Role of endogenous opioids on ventilation and chemical control of breathing in pentobarbitone-anesthetized rats.

Abstract

To investigate the role of endogenous opioids on ventilatory control in pentobarbitone-anesthetized rats, the opioid antagonists naloxone and naltrexone were studied for their effects on ventilation, arterial blood gases and on ventilatory responses to hypoxia and carbon dioxide. In animals breathing room air, intravenous administration of naloxone and naltrexone (4 and 10 mg/kg) caused a dose-related increase in tidal volume, respiratory rate and minute volume. These ventilatory responses were rapid in onset and were associated with a decrease in arterial PaCO2, an increase in arterial pH and an increase in arterial PaO2. Intravenous naloxone (4 mg/kg) antagonized the increase in PaCO2 and decrease in arterial pH induced by the administration of morphine (3 mg/kg, i.v.). In animals breathing 100% O2, intravenous administration of naloxone and naltrexone (4 and 10 mg/kg) did not stimulate ventilation. Furthermore, intracerebroventricular administration of naloxone (15 and 150 micrograms) had no measurable effect on ventilation.

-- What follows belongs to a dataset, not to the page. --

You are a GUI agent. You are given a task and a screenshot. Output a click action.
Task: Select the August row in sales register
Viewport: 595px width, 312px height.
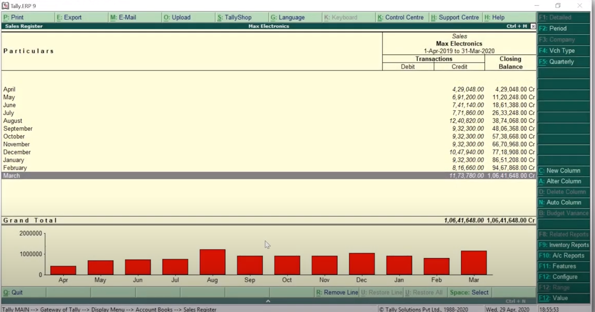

Ventilatory responses to both hypoxia and carbon dioxide were not augmented by intravenous naloxone (4 mg/kg) and naltrexone (4 and 10 mg/kg). In fact, the increase in respiratory rate due to hypoxia was significantly (p less than 0.05) reduced by naltrexone (10 mg/kg, i.v.). In conclusion, our results demonstrate that naloxone and naltrexone caused hyperventilation in pentobarbitone-anesthetized rats. This effect was probably triggered by stimulation of the peripheral arterial chemoreceptors and did not involve mechanisms directly associated with the central nervous system. However, endogenous opioids were not involved in the chemical control of breathing in pentobarbitone-anesthetized rats since ventilatory responses to hypoxia and carbon dioxide were not changed by administration of these opioid antagonists.